JFL is now focusing on faster-growing and more profitable segments. Its fried chicken brand Popeyes has been expanding steadily, Domino’s continues to dominate the company’s business, contributing over 95% of its annual revenue.

What the company said

Explaining the decision, the company said in its press release, “JFL will, in a ‘phased manner’, evaluate and undertake such actions as may be considered appropriate in respect of its existing Dunkin’ brand operations, including rationalisation and/or cessation of certain operations and/or sale, transfer or disposal of assets and/or assignment or transfer of franchise rights, in consultation with owners of the Dunkin’ brand.”

It also added that the board has decided on “non-renewal of the development rights granted in MUDFA, entered for development and operation of Dunkin’ brand in India, upon expiry of its current development term.”

What happens next

JFL has clarified that the exit will not significantly impact its overall business.

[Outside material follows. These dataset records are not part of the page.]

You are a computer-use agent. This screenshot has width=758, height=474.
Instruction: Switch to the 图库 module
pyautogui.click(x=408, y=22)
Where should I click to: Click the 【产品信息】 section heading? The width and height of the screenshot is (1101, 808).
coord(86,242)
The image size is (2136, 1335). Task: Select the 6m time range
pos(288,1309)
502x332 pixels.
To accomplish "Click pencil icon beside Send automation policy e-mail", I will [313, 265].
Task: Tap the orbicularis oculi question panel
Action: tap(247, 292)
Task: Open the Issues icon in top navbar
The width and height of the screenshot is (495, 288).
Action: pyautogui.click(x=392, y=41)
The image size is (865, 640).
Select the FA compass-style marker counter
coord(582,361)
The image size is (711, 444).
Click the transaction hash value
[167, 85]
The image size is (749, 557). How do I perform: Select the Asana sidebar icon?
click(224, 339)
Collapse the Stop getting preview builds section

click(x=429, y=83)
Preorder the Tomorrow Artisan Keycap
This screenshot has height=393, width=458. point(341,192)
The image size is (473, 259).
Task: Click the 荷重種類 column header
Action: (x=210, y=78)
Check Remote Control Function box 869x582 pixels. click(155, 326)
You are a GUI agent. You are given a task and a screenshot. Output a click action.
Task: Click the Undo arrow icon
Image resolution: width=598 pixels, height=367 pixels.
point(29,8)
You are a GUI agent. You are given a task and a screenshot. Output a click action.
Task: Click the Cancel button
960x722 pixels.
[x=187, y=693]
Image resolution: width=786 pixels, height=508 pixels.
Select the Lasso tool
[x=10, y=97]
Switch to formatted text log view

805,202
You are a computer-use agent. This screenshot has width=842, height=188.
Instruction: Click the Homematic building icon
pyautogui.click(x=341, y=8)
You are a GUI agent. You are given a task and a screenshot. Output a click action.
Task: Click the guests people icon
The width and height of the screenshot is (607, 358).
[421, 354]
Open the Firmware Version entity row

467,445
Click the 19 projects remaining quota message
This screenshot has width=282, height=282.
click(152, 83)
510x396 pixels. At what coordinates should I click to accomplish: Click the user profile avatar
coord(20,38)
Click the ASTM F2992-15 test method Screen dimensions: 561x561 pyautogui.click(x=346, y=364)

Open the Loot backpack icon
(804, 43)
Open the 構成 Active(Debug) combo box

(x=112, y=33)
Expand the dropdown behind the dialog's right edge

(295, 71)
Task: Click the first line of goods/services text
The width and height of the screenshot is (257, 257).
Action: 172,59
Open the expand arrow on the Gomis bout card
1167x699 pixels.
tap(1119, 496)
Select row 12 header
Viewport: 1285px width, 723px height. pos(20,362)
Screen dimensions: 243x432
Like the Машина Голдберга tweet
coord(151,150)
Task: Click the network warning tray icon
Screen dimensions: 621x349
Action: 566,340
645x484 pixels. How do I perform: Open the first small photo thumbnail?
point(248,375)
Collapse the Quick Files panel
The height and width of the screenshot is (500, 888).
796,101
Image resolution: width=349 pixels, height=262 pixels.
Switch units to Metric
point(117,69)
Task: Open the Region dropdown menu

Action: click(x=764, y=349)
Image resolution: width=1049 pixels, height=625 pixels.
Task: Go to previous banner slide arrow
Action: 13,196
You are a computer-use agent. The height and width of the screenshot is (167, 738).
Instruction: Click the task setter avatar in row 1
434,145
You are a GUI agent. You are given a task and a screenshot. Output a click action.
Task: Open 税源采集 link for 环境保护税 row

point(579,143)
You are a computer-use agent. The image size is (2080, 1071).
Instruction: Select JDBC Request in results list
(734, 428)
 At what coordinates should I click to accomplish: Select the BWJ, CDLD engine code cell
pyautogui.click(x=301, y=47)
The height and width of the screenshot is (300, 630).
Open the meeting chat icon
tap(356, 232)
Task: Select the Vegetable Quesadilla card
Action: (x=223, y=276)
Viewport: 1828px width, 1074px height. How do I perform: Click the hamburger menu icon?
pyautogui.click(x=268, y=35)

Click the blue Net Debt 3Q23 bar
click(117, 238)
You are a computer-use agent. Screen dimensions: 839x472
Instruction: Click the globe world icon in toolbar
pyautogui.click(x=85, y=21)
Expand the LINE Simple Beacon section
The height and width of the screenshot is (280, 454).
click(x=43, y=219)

For the remaining 27 outlets, the company is exploring multiple options, including shutting down underperforming stores over time, transferring franchise rights to a new partner, or converting some locations into other JFL brands such as Hong’s Kitchen. Unless a new franchise partner takes over operations before 2027, Dunkin’s presence in India will gradually disappear, marking the end of its attempt to crack one of the world’s most competitive food markets.